Dataset entries:
╭──

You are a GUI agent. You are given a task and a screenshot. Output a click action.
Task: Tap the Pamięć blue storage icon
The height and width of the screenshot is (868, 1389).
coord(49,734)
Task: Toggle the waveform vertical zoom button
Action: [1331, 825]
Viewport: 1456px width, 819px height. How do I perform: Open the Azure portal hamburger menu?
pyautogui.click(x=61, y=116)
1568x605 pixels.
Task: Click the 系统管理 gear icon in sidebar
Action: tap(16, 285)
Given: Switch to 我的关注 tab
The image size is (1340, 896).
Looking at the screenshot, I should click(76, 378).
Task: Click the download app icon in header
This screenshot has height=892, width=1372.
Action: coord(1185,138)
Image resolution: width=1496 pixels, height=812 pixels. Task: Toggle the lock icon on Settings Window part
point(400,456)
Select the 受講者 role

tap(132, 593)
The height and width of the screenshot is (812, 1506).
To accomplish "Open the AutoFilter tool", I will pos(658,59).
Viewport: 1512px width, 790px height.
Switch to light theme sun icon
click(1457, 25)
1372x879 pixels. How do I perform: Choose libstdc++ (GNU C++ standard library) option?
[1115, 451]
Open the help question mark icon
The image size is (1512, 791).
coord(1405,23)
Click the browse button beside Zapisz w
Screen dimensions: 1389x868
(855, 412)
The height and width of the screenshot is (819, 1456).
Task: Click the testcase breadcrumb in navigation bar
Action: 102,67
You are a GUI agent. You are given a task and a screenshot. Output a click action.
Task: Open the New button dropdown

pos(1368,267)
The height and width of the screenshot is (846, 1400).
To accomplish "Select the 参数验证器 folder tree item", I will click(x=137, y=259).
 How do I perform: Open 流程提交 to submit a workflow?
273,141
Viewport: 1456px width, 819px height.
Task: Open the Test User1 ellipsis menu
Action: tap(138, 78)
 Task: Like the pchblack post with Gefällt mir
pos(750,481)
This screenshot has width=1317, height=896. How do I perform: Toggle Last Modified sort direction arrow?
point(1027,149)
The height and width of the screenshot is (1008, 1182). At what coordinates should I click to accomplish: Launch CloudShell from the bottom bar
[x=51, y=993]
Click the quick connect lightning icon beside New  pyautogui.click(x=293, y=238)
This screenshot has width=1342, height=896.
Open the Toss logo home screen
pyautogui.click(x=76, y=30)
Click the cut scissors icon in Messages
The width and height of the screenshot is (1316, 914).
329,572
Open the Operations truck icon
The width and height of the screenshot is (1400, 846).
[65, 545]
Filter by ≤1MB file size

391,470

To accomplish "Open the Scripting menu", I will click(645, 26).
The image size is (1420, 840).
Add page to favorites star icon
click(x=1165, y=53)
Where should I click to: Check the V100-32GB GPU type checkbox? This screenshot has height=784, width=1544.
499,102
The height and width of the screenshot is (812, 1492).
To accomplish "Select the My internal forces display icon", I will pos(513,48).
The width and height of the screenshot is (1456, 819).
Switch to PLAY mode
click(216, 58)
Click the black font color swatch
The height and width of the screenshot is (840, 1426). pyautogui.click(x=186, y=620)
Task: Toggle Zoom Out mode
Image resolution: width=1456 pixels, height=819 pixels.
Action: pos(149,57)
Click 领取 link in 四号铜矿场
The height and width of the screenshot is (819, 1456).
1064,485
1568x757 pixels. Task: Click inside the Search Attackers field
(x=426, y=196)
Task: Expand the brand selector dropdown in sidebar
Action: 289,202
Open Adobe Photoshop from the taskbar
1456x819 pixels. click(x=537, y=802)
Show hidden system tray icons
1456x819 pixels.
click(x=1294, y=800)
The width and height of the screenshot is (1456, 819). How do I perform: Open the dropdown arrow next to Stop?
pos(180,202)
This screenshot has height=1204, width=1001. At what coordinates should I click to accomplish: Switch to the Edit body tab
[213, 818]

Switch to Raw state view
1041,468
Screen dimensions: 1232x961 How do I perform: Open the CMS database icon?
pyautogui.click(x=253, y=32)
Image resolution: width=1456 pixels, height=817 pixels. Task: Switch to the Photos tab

╰──

→ EXERCISE REQUIREMENTS
The expected answer is a copy of each line above containing "beside".

→ RESULT OF THIS EXERCISE
Click the browse button beside Zapisz w
Click the quick connect lightning icon beside New  pyautogui.click(x=293, y=238)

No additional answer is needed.